*Information shown*.

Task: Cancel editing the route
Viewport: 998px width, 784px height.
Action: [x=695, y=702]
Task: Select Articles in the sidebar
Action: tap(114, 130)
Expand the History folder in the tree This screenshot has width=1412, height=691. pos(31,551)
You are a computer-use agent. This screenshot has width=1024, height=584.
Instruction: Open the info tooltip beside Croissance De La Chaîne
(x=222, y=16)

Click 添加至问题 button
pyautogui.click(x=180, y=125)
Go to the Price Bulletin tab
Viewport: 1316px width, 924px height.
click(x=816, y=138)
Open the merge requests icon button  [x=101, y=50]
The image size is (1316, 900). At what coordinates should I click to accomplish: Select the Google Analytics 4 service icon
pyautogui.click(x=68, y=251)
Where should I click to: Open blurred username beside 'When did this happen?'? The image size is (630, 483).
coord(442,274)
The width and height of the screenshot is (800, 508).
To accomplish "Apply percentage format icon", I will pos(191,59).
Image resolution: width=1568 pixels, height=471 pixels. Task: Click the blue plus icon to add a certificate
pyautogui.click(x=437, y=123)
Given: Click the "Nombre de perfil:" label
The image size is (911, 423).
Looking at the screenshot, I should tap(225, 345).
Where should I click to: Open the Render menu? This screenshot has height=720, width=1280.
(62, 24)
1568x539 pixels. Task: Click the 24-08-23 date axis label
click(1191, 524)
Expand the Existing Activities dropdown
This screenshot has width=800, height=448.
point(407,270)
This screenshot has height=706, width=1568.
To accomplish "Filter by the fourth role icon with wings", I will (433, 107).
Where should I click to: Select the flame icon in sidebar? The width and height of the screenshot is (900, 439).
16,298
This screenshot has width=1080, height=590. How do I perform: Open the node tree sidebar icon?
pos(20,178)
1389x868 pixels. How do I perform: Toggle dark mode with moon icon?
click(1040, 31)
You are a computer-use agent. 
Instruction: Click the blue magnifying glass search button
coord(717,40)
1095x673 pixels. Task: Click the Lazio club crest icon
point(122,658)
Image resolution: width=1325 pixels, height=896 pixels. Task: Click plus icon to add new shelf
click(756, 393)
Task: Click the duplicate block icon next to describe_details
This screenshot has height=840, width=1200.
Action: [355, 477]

*What you will do*. Above are the records; retype every one exactly.

*Your response*.
Task: Cancel editing the route
Viewport: 998px width, 784px height.
Action: [x=695, y=702]
Task: Select Articles in the sidebar
Action: tap(114, 130)
Expand the History folder in the tree This screenshot has width=1412, height=691. pos(31,551)
You are a computer-use agent. This screenshot has width=1024, height=584.
Instruction: Open the info tooltip beside Croissance De La Chaîne
(x=222, y=16)

Click 添加至问题 button
pyautogui.click(x=180, y=125)
Go to the Price Bulletin tab
Viewport: 1316px width, 924px height.
click(x=816, y=138)
Open the merge requests icon button  [x=101, y=50]
The image size is (1316, 900). At what coordinates should I click to accomplish: Select the Google Analytics 4 service icon
pyautogui.click(x=68, y=251)
Where should I click to: Open blurred username beside 'When did this happen?'? The image size is (630, 483).
coord(442,274)
The width and height of the screenshot is (800, 508).
To accomplish "Apply percentage format icon", I will pos(191,59).
Image resolution: width=1568 pixels, height=471 pixels. Task: Click the blue plus icon to add a certificate
pyautogui.click(x=437, y=123)
Given: Click the "Nombre de perfil:" label
The image size is (911, 423).
Looking at the screenshot, I should tap(225, 345).
Where should I click to: Open the Render menu? This screenshot has height=720, width=1280.
(62, 24)
1568x539 pixels. Task: Click the 24-08-23 date axis label
click(1191, 524)
Expand the Existing Activities dropdown
This screenshot has width=800, height=448.
point(407,270)
This screenshot has height=706, width=1568.
To accomplish "Filter by the fourth role icon with wings", I will (433, 107).
Where should I click to: Select the flame icon in sidebar? The width and height of the screenshot is (900, 439).
16,298
This screenshot has width=1080, height=590. How do I perform: Open the node tree sidebar icon?
pos(20,178)
1389x868 pixels. How do I perform: Toggle dark mode with moon icon?
click(1040, 31)
You are a computer-use agent. 
Instruction: Click the blue magnifying glass search button
coord(717,40)
1095x673 pixels. Task: Click the Lazio club crest icon
point(122,658)
Image resolution: width=1325 pixels, height=896 pixels. Task: Click plus icon to add new shelf
click(756, 393)
Task: Click the duplicate block icon next to describe_details
This screenshot has height=840, width=1200.
Action: [355, 477]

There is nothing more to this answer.